Select Page

It’s not every day that your husband saves your life in literal terms, but Wednesday night should seal the deal for Todd to win Spouse of the Year (for the 14th year and counting). I had an allergic reaction to my new medication, and if it hadn’t been for him, I probably wouldn’t be typing this right now.

It started out with a funny rash on the back of my neck. Was it my hair tie? My ears itched. Was it the earrings I wore yesterday? But then my tongue started to feel thick when I was talking to my dad on the phone. Ugh. I did drink milk. I really shouldn’t do that. Now my neck really itched. Must have been the wool sweater I wore today.

Reluctantly, I tell Todd the latest weirdo symptoms of the day. Without a word, he runs to the bathroom and starts handing me kids chewable Benadryls. I lost count. “This many? Really?” I’m sitting on the couch and all of the sudden, I’m FREEZING. I start shaking I’m so cold. “I have to get in the shower and warm up. Maybe that’ll stop this funny feeling in my throat. It’s probably anxiety. I just need to calm down,” I tell him.

You see, I’ve gotten really good at downplaying EVERYTHING. Even when I really need to go to the emergency room, I’ve got to be sure that it’s not in my head. I really asked Todd if I could make myself have a rash and cause my tongue to swell just by thinking about it. Ok, we’ll go to urgent care, just in case. Never mind, I’m too tired. I’m just gonna sleep this off.

That’s when things start to get fuzzy. Somehow our awesome neighbor came over, and I ended up at the hospital. All I know is that it was hard to breathe on the way. Once the truckload of Benadryl hit my system, breathing got better, but paralysis was triggered by the stress of the allergic reaction. BIG time. Over and over. I lost count. I don’t even know how many times.

I listened to Todd explain it to the doctors and nurses. We had the worst and the best of ER docs, in that order. I wish the world had more physicians like ER Doctor #2. She was thrilled that we’d prepared a binder with a protocol for her to follow. She actually read it. She actually followed it. And she thanked us for it. I was in good hands.

Thanks to Peggy letting me sleep most of the day yesterday, I’m much stronger today. I saw my internist last night who confirmed our suspicion: I’ve developed a sulfa allergy. It can happen after repeated exposure which is why it took three weeks for mine to show up. Why is this a big deal? It means I can’t take the main medicine I need to prevent more muscle damage.

This medicine was really important. I was so excited to have finally built up to a full pill. It felt like it was working to prevent episodes, and I was determined to tough out the horrible side affects for the next few months until my body acclimated.

Over years of attacks, scar tissue has been building in my muscle fibers. In the last three months I’ve become very weak. Most people build strength by tearing down muscle fibers. But when you have a neuromuscular disease, it’s not that simple. What helps a person with normal functioning muscle cells can do a lot of damage to me.

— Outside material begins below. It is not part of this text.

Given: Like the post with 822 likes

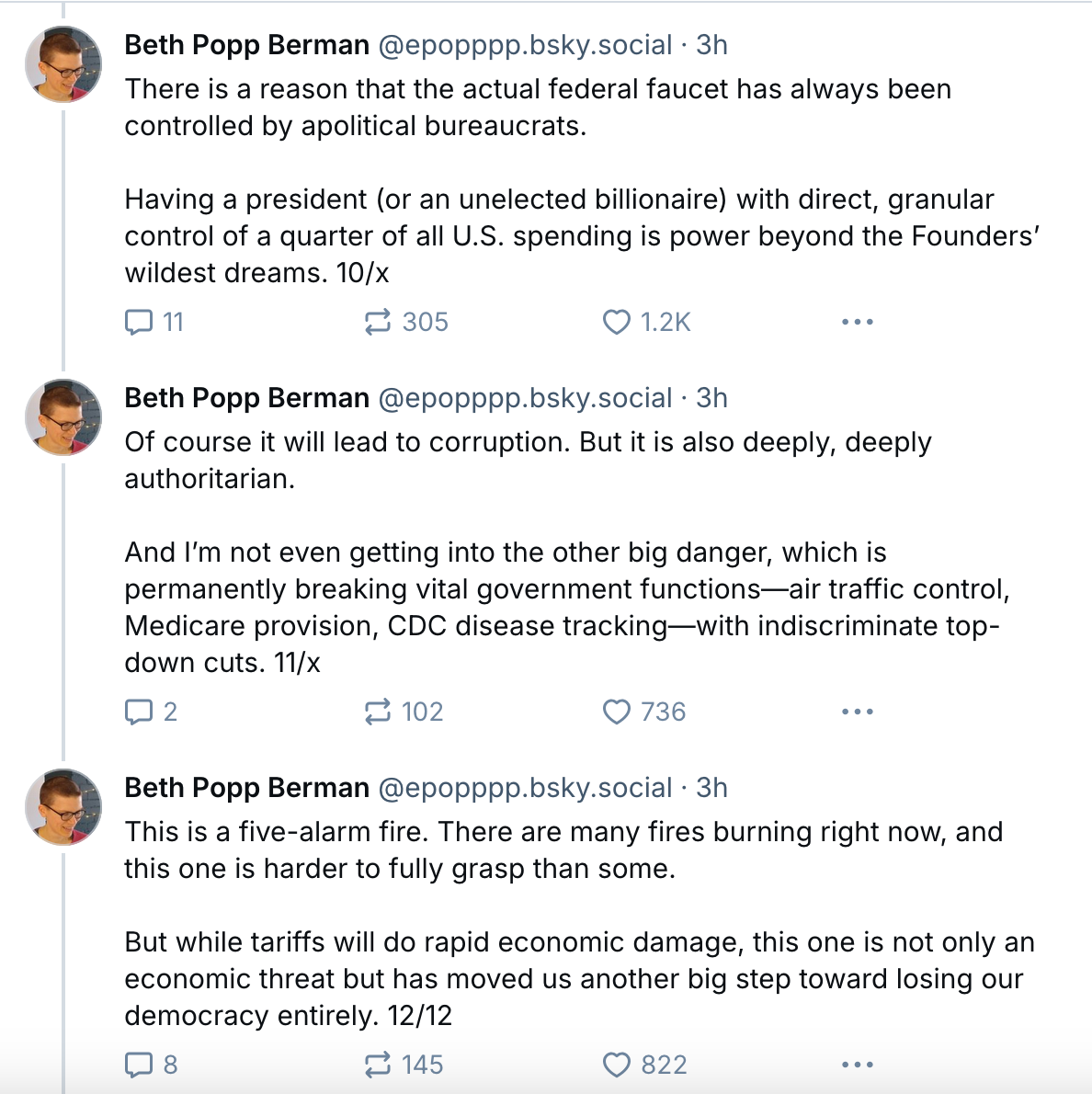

My physical therapist and I are working on a plan, but I’ve lost a big safety net. I’m still waiting on the next step from the specialist in Philadelphia. In the meantime, I have another day or two before the drug is completely out of my system, so I’m taking the anti-histamines they prescribed exactly as ordered.

I’m feeling numb at the moment. Weary of drama all the time. And honestly, it’s hard not to miss having some dignity. That’s hard to find when you can’t move yourself on/off a gurney and you need strangers to help you use the restroom. When you’re able to hear, but you can’t speak. When you can talk, but it’s not the word you wanted to say. When holding your head up is just too hard.

If nothing else, I have much greater empathy than I once did. Even as a child, I always liked elderly people, and I would feel sorry for those that had lost their memory or couldn’t care for themselves. Now I wonder how many of them are screaming on the inside while having to accept help on the outside. Probably more than any of us want to know.